Record of Titanic for Kaggle entry: top 10%.
Subject analysis
By looking at the given data set, the problem is a dichotomous one.
The preparatory work
What I did was to download the dataset to the dataset folder in the same directory and perform feature engineering and training locally.
The preparatory work
Open Jupyter or a familiar IDE and recommend Jupyter Notebook. The first is the import of commonly used packages:
Import the basic package
import numpy as np
import os
# Draw correlation
%matplotlib inline
import matplotlib
import matplotlib.pyplot as plt
import pandas as pd
from sklearn.model_selection import train_test_split
from sklearn.pipeline import Pipeline
from sklearn.preprocessing import Imputer
from sklearn.linear_model import LogisticRegression
from sklearn.preprocessing import StandardScaler
from sklearn.preprocessing import LabelEncoder
import seaborn as sns
from sklearn.preprocessing import LabelBinarizer
# measure
from sklearn.metrics import accuracy_score
# ignore warnings
import warnings
DATASET_DIR = "./dataset"
Copy the codeThe last line is the table of contents for the dataset.
Here is a feature that will be added in a later version of SkLearn: One-hot encoding of category data, which is required here.
The above function, whose input is a 2D array of 1 enumerated categories, needs 0 to be 0
# from sklearn.preprocessing import CategoricalEncoder # add this method
from sklearn.base import BaseEstimator, TransformerMixin
from sklearn.utils import check_array
from scipy import sparse
# Understand later
class CategoricalEncoder(BaseEstimator, TransformerMixin):
"""Encode categorical features as a numeric array.
The input to this transformer should be a matrix of integers or strings,
denoting the values taken on by categorical (discrete) features.
The features can be encoded using a one-hot aka one-of-K scheme
(``encoding='onehot'``, the default) or converted to ordinal integers
(``encoding='ordinal'``).
This encoding is needed for feeding categorical data to many scikit-learn
estimators, notably linear models and SVMs with the standard kernels.
Read more in the :ref:`User Guide <preprocessing_categorical_features>`.
Parameters
----------
encoding : str, 'onehot', 'onehot-dense' or 'ordinal'
The type of encoding to use (default is 'onehot'):
- 'onehot': encode the features using a one-hot aka one-of-K scheme
(or also called 'dummy' encoding). This creates a binary column for
each category and returns a sparse matrix.

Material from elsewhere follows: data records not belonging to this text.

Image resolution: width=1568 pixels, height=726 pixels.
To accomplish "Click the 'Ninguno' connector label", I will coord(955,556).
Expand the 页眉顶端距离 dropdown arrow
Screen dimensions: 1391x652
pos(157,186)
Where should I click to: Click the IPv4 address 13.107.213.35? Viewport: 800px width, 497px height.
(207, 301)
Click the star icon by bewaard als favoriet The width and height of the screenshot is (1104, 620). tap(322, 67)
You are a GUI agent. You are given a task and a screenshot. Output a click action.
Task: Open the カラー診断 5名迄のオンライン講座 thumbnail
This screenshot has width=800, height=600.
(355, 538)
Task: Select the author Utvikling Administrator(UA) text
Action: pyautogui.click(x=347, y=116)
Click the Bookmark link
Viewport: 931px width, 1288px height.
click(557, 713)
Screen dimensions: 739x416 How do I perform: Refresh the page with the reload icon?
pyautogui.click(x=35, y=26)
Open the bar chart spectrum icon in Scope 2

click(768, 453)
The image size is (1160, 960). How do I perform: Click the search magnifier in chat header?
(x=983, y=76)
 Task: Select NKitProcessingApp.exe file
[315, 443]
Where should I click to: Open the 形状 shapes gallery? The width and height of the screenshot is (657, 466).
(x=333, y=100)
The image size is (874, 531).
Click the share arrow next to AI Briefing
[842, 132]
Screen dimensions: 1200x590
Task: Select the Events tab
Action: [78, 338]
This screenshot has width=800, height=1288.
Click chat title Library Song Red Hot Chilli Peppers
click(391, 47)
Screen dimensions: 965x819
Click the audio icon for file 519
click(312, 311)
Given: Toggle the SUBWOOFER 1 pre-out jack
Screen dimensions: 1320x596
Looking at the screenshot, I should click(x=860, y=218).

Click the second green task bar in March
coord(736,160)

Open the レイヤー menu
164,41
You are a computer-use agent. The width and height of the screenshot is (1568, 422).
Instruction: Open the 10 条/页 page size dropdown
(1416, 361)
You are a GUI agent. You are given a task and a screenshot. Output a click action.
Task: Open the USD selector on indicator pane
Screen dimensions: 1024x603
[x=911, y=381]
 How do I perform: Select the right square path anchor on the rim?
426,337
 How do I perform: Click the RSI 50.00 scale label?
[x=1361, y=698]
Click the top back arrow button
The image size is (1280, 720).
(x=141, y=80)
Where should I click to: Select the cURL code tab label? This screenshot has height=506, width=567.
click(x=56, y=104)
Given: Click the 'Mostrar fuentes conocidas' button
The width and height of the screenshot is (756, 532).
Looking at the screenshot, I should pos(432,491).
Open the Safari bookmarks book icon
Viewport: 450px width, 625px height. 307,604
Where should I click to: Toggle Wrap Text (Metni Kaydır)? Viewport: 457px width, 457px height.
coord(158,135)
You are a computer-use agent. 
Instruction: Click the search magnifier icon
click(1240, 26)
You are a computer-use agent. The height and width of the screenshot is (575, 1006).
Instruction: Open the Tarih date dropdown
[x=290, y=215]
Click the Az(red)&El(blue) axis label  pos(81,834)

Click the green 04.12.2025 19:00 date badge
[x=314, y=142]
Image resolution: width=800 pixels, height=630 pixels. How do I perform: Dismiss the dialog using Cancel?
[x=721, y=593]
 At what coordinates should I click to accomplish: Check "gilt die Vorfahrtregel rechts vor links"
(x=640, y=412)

- 'onehot-dense': the same as 'onehot' but returns a dense array
instead of a sparse matrix.
- 'ordinal': encode the features as ordinal integers. This results in
a single column of integers (0 to n_categories - 1) per feature.
categories : 'auto' or a list of lists/arrays of values.
Categories (unique values) per feature:
- 'auto' : Determine categories automatically from the training data.
- list : ``categories[i]`` holds the categories expected in the ith
column. The passed categories are sorted before encoding the data
(used categories can be found in the ``categories_`` attribute).
dtype : number type, default np.float64
Desired dtype of output.
handle_unknown : 'error' (default) or 'ignore'
Whether to raise an error or ignore if a unknown categorical feature is
present during transform (default is to raise). When this is parameter
is set to 'ignore' and an unknown category is encountered during
transform, the resulting one-hot encoded columns for this feature
will be all zeros.
Ignoring unknown categories is not supported for
``encoding='ordinal'``.
Attributes
----------
categories_ : list of arrays
The categories of each feature determined during fitting. When
categories were specified manually, this holds the sorted categories
(in order corresponding with output of `transform`).
Examples
--------
Given a dataset with three features and two samples, we let the encoder
find the maximum value per feature and transform the data to a binary
one-hot encoding.
>>> from sklearn.preprocessing import CategoricalEncoder
>>> enc = CategoricalEncoder(handle_unknown='ignore')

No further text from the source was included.